As his silver SUV pulled through Hama’s Assi Square, identifiable by the massive purple banner protestors hung from the square’s clock tower reading “Long live free Syria. Down with Bashar al-Assad,” its windscreen was showered in rose petals as the thronging crowd broke into the now familiar chant: “The people want to topple the regime!”

Accompanied by France’s ambassador to Syria, Eric Chevallier, the trip to Hama by ambassadors from powerful nations with key interests in Syria was the strongest public signal yet by Western diplomats to Damascus of support for the uprising.

That afternoon record numbers flooded into Assi Square and its surrounding areas. Three separate sources in the city, all experienced activists, estimated the size of the crowd between 500,000 and 600,000, making it the largest ever protest against the regime.

Instead of snipers on rooftops, residents climbed the clock tower carrying bushy olive branches, while down below the massive crowd held aloft a homemade Syrian flag which stretched for at least a kilometer through the city.

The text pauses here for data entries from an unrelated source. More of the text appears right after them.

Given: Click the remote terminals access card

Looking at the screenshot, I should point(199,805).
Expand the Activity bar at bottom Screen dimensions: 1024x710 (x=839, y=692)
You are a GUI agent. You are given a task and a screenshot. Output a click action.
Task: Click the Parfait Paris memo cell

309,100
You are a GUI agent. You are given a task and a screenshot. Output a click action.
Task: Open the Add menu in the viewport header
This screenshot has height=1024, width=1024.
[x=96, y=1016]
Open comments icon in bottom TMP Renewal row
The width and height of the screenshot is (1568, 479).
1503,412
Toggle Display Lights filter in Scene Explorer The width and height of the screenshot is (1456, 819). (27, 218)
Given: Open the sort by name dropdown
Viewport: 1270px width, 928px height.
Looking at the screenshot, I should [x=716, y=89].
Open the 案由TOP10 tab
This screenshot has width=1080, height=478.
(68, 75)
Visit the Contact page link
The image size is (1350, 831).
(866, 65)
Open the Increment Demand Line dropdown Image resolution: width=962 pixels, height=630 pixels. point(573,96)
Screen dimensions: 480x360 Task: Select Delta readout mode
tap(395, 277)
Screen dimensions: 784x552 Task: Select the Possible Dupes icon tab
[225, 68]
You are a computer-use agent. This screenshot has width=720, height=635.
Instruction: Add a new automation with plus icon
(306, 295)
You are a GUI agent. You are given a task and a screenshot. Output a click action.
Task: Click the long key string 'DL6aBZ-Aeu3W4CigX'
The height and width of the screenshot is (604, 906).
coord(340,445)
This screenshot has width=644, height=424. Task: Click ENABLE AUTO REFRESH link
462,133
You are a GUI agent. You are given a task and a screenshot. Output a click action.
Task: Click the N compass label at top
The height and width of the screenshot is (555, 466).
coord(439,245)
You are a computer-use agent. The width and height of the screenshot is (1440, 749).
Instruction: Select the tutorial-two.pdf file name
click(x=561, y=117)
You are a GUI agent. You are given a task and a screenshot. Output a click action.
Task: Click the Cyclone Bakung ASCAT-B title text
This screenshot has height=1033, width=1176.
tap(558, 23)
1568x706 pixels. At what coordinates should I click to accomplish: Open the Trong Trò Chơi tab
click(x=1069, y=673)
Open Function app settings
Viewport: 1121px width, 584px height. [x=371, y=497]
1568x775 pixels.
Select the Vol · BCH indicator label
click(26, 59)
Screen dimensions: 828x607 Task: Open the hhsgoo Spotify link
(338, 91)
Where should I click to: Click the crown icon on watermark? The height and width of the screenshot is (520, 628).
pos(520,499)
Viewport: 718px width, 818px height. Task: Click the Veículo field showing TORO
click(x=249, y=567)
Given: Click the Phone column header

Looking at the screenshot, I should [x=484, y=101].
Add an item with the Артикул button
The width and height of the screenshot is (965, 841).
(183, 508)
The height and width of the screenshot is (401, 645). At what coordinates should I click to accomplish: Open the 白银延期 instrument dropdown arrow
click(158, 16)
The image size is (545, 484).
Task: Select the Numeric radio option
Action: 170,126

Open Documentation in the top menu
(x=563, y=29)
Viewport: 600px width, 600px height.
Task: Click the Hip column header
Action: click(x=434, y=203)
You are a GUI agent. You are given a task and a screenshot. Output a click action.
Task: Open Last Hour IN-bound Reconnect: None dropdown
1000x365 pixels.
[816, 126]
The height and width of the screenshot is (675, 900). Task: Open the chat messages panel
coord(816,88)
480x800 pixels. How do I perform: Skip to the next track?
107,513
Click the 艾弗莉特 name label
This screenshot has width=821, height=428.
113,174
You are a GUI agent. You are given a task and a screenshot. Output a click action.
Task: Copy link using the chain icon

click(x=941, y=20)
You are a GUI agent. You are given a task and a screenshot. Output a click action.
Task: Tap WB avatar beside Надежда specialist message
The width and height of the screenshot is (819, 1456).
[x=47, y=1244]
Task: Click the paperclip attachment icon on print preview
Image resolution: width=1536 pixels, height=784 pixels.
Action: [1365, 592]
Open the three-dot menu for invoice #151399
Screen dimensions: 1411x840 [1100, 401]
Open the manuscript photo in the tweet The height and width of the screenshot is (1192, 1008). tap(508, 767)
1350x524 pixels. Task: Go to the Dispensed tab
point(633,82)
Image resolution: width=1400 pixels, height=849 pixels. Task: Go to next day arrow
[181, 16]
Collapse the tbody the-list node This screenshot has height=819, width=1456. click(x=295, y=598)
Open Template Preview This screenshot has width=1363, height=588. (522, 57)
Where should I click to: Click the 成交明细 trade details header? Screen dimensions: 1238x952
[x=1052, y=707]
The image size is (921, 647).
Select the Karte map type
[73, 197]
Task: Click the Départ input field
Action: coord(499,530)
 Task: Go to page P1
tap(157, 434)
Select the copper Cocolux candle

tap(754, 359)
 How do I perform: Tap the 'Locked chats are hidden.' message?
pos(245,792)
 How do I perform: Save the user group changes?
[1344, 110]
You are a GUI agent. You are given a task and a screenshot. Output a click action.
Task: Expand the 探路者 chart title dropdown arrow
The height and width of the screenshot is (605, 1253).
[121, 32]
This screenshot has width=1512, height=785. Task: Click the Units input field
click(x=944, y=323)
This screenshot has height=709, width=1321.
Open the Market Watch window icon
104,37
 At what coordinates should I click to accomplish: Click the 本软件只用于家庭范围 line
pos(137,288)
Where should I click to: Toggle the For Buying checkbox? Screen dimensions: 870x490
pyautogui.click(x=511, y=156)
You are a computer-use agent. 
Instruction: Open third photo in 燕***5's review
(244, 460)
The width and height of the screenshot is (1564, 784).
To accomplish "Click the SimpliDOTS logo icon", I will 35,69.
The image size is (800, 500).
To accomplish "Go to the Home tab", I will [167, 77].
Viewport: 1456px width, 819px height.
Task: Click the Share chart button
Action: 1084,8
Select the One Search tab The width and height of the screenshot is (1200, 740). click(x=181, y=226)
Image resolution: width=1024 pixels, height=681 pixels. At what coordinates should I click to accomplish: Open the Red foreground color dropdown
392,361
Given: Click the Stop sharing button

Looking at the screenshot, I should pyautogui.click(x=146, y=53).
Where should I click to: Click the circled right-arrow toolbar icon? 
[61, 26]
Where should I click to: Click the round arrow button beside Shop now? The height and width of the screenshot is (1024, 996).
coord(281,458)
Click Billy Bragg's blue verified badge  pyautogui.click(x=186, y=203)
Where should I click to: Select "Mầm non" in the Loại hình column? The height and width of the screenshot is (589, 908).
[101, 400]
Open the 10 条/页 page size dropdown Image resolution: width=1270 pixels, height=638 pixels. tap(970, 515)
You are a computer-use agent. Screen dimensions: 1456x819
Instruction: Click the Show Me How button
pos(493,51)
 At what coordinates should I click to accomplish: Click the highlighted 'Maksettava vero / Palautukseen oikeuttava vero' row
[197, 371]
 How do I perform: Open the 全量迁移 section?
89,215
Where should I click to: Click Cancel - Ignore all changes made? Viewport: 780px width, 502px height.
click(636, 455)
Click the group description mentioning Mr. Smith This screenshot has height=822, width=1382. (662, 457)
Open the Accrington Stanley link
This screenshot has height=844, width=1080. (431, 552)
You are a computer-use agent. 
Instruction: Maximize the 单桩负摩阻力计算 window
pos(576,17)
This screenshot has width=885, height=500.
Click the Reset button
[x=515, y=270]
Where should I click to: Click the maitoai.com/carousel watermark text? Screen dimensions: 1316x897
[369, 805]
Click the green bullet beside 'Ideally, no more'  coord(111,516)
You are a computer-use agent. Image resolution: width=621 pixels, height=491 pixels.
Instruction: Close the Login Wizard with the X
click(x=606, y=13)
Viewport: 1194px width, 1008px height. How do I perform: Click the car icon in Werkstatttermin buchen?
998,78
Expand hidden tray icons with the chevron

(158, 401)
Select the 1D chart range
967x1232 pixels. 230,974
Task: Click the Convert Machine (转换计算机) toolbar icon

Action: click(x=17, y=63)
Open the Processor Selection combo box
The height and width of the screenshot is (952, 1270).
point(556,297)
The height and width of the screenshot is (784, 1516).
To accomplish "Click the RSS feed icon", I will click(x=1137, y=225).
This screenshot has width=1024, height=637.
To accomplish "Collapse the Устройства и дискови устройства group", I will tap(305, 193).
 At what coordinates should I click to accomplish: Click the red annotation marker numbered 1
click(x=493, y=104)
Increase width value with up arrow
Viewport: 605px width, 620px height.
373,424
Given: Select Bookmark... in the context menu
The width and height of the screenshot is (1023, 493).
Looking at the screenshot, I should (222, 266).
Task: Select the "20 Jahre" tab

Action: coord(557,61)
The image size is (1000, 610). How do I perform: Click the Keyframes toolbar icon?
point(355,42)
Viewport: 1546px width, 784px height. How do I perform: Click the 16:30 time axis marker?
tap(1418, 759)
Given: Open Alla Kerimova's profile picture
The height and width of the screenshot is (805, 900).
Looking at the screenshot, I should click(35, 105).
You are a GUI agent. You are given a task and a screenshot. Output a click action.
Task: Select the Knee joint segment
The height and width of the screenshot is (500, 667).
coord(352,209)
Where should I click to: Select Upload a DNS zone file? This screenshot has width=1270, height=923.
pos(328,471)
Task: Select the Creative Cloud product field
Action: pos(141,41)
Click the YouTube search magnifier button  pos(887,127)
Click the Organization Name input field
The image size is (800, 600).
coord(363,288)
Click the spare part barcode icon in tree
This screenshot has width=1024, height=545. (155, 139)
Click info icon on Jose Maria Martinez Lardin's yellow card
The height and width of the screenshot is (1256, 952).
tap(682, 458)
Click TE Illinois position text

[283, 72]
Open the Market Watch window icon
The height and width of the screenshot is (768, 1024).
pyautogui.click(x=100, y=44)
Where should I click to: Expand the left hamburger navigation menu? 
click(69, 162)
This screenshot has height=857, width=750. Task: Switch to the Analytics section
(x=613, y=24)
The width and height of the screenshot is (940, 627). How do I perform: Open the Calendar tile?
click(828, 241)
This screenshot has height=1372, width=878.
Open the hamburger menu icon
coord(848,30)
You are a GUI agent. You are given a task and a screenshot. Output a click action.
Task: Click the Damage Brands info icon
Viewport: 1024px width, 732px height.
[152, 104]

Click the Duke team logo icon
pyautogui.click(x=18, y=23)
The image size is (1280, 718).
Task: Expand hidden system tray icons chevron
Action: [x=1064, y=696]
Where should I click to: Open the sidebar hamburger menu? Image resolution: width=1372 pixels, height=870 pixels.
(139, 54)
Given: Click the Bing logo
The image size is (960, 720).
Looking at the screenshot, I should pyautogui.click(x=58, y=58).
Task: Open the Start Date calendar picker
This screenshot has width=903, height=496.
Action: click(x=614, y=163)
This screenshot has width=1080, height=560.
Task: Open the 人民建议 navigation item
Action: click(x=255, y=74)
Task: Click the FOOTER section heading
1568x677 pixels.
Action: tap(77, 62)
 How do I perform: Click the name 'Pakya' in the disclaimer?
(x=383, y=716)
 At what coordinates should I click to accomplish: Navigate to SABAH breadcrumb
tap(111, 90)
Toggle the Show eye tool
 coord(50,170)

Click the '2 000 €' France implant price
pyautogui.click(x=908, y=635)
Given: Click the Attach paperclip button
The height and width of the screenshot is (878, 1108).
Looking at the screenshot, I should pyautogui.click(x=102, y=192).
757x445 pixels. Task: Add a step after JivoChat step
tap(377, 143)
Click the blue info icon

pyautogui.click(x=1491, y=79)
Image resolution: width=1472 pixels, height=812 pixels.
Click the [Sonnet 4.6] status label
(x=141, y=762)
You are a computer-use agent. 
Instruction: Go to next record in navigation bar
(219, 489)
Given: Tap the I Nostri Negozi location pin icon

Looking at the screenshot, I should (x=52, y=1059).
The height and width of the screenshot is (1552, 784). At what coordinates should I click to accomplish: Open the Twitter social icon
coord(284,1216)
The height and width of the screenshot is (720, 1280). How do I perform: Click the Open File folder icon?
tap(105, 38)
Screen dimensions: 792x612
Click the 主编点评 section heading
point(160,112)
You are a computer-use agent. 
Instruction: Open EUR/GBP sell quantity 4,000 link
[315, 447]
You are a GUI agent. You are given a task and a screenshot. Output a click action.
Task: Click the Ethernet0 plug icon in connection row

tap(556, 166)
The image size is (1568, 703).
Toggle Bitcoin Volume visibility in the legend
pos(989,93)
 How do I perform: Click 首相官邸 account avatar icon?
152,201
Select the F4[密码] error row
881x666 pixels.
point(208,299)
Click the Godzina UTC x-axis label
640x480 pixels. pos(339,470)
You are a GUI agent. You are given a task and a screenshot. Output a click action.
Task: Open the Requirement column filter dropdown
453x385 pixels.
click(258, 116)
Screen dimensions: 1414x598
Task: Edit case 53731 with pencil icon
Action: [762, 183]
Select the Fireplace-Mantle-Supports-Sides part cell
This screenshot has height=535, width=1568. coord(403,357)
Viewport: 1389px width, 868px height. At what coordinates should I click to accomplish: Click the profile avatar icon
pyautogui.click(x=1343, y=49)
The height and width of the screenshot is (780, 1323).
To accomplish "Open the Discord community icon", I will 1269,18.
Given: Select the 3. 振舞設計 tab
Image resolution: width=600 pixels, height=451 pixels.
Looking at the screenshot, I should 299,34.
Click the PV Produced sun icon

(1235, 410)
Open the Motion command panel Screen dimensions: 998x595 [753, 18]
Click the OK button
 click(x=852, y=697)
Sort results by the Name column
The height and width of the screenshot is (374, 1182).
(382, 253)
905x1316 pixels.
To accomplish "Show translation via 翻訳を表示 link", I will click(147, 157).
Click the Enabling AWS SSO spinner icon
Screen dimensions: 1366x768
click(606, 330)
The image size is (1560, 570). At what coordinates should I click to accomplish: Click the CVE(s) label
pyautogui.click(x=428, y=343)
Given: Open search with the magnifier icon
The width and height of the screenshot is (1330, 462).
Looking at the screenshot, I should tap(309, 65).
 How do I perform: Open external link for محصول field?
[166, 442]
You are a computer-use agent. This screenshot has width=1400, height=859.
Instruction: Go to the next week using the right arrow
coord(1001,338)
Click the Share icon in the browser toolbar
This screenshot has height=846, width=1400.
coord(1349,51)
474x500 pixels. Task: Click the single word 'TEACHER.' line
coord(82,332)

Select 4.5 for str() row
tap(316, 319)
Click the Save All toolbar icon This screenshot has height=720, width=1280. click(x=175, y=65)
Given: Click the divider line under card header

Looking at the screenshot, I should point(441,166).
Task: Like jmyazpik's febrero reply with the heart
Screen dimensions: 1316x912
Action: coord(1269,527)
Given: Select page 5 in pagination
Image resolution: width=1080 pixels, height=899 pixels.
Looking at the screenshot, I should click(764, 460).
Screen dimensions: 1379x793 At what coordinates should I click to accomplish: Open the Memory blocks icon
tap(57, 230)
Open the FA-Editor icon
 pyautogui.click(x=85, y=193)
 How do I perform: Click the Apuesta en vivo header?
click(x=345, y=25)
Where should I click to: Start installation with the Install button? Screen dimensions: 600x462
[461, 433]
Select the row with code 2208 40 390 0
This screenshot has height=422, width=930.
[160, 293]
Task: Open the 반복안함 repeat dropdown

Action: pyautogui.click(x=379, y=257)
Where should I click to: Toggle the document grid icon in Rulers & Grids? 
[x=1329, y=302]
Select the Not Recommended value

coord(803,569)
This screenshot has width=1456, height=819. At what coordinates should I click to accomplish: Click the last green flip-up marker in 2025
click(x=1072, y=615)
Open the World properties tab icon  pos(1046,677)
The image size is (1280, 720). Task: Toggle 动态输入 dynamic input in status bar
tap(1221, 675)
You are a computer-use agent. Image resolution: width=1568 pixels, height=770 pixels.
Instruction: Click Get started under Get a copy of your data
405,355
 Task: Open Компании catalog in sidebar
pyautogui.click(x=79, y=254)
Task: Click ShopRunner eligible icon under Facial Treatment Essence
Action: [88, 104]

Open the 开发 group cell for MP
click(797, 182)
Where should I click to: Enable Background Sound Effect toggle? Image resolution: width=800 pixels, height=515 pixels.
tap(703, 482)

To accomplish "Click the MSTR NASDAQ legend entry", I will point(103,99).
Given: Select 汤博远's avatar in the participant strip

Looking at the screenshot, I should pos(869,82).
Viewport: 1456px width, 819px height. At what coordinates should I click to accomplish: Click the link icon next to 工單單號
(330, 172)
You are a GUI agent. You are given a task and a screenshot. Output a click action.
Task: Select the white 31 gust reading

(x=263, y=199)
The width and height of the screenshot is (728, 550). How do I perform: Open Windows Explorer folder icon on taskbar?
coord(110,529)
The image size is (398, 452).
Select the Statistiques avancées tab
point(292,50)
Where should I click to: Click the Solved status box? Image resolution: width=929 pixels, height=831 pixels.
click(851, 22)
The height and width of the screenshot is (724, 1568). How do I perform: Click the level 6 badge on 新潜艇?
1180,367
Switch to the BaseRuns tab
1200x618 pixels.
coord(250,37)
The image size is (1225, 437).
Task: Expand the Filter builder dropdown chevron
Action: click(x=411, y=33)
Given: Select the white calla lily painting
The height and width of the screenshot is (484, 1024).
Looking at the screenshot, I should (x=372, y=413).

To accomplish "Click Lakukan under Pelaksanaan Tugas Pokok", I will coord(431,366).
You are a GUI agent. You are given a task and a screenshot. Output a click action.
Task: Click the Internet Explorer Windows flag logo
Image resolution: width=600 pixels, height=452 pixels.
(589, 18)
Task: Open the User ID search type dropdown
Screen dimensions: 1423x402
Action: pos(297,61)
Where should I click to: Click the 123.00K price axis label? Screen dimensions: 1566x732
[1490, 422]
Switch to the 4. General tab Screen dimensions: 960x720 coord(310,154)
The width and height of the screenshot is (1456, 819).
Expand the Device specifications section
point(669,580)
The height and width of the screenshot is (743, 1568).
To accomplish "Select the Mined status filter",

Ford visited two hospitals, Hourani and Bader, to speak with injured protesters and the doctors treating them, said an activist from the Local Coordination Committees (LCC), a grassroots opposition movement. Before he left, Ford was handed a long letter, addressed “to representatives of the free world,” and four CDs activists said contained evidence of torture, killings and other human rights abuses committed against protesters by Assad’s security forces.

The letter made no demands on the ambassadors except that they work to remove international legitimacy from Assad and his regime. “We call upon the honest people of the world to help the Syrian people to self-determination and the right to establish a civil state,” the letter concludes. “A state that guarantees them freedom of expression and their right to take advantage of the wealth of a country that respects their rights.”